Spherical Waves-Strength at close distances If the amplitude dies off as the radius squared, what happens in areas very close to the source? It would have nearly infinite strength. How is this treated?
 A: The closest analogy that is readily talked about in spherical wave terms is an antenna. 
To analyse the problem fully, you would need to solve Maxwell's equations in several, distict regions of space. The spherical wave is a often a good model in the homogeneous space outside the antenna's hardware. Often this is good enough to tell you what you want - e.g. received power or electric / magnetic fields in terms of the antenna's output power. The spherical waves are theoretically output by infinitely small / thin currents and charge distributions.
However, if you want to know in detail what is going on in the antenna's hardware, you'll have to solve Maxwell's equations inside the conducting hardware and match this separate solution through standard boundary conditions to the superposition of spherical waves in the free space outside the antenna. Inside the hardware, you have moving currents spread over nonzero volumes, so you don't get the divergences that you otherwise would if you assumed the spherical wave solution applied everywhere. 
In other words - you leave off the spherical wave model before it diverges and shift to a fuller model of the antenna's hardware.
The simplest way to see all this in action is an electrostatics problem: calculate the electric field of a spherical charged ball wherein the charge is uniformly spread. This is a spherically symmetric problem, so clearly the electric field is everywhere radial. We can most readily apply Gauss's law for electricity over spherical surfaces concentric with the charged ball. Suppose that this spread charge is $Q$.

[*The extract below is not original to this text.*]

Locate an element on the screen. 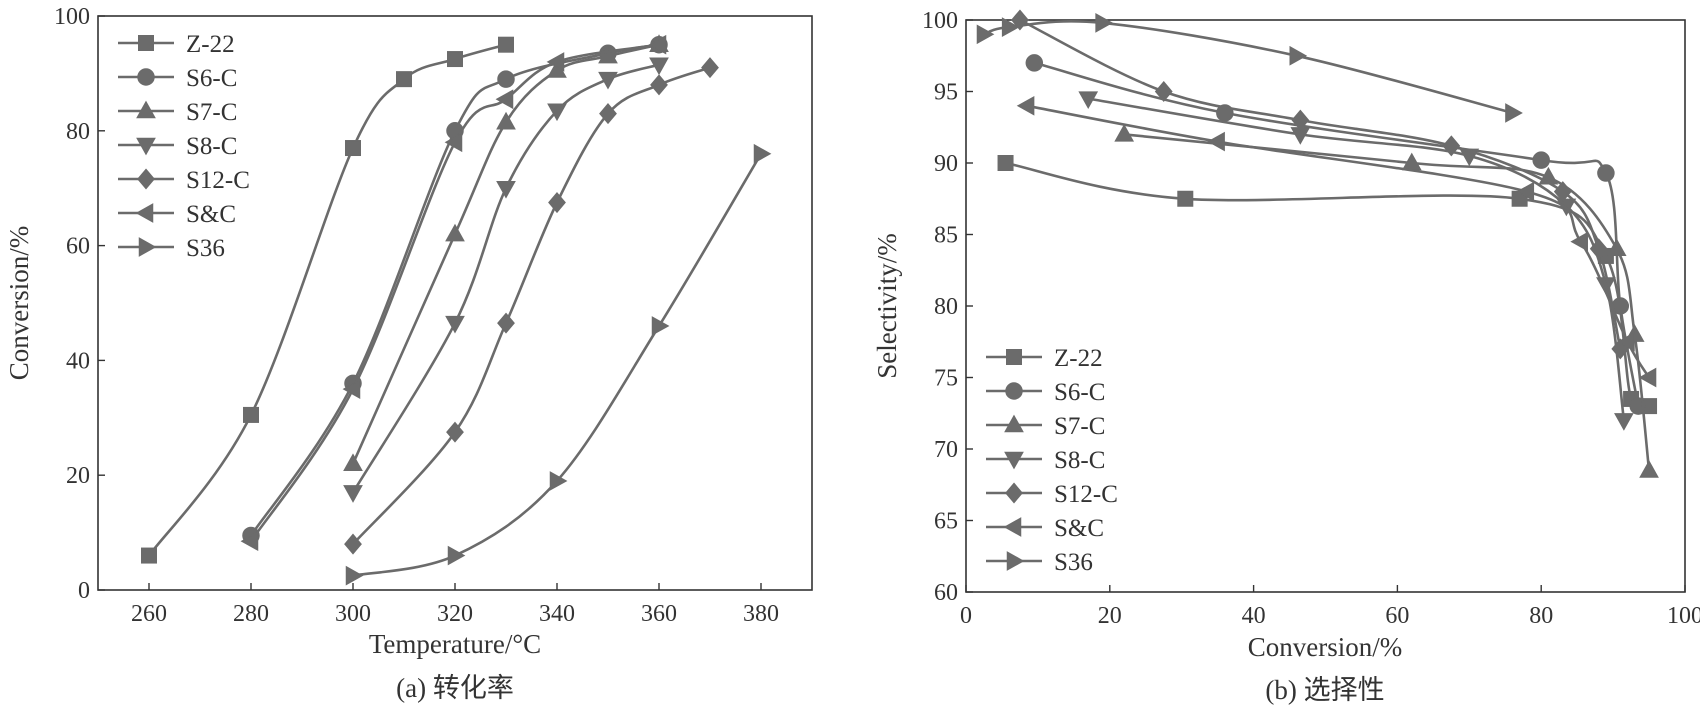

So let's begin with a surface of radius $r$ where $r > R$, where $R$ is the charged ball's radius. The electric field, by symmetry, is normal to the surface everywhere, and of constant magnitude $E(r)$ (where $E(r)$ is to be calculated) on the surface. The surface's area is $4\pi r^2$ So the flux of the electric field through the sphere is:
$\oint \mathbf{E} . \hat{\mathbf{n}}\, dS = 4\pi r^2 E(r)$
Gauss's law says:
$\oint \mathbf{E} . \hat{\mathbf{n}}\, dS = \frac{q}{\epsilon_0}$
where $q(r)$ is the charge inside the sphere. But, because $r > R$, $q(r) = Q$ is constant. So, outside the charged sphere we get:
$4\pi r^2 E(r) = \frac{Q}{\epsilon_0}$ i.e. $E(r) = \frac{Q}{4 \pi \epsilon_0 r^2}$
which is the "divergent" behavior you're worried about. Moreover, note that this is exactly the same expression holding for a point charge (outside the sphere, we can't tell how big the sphere is from electrostatic measurements alone).
However, in the second case, let's put our sphere of radius $r$ inside the charged ball. Now, the charge inside the sphere depends on $r$: if $Q$ is spread evenly over volume, the fraction of charge enclosed by the sphere scales like $r^3$ (since this is how volume scales). So, if we do the above Gauss's law calculation again we get:
$\oint \mathbf{E} . \hat{\mathbf{n}}\, dS = 4\pi r^2 E(r) = \frac{r^3}{R^3} Q$
i.e.
$E(r) = \frac{Q}{4 \pi \epsilon_0 R^2} r$
So the divergence has vanished!! ($R$ is a constant, the charged sphere's radius). So the field as a function of all $r$ looks like the Mathematica-drawn plot below. The principles for the dynamic situation of antennas are exactly the same: the currents driving the fields are not true threads but are spread out.

A: 
I was just thinking some spherical light source. Like, a light bulb? –  Anthony Jul 22 '13 at 3:32 

For a light bulb there cannot be infinite strength because the power is given by I*V and the bulb has resistance, so the current is limited. The resistance that is heated to give off light will not be giving off light at r=0, for whatever topology you might think.
In any case, the 1/r^2 behavior is valid at distances larger than the size of the source giving off light, and is modified near the boundaries where the light is produced.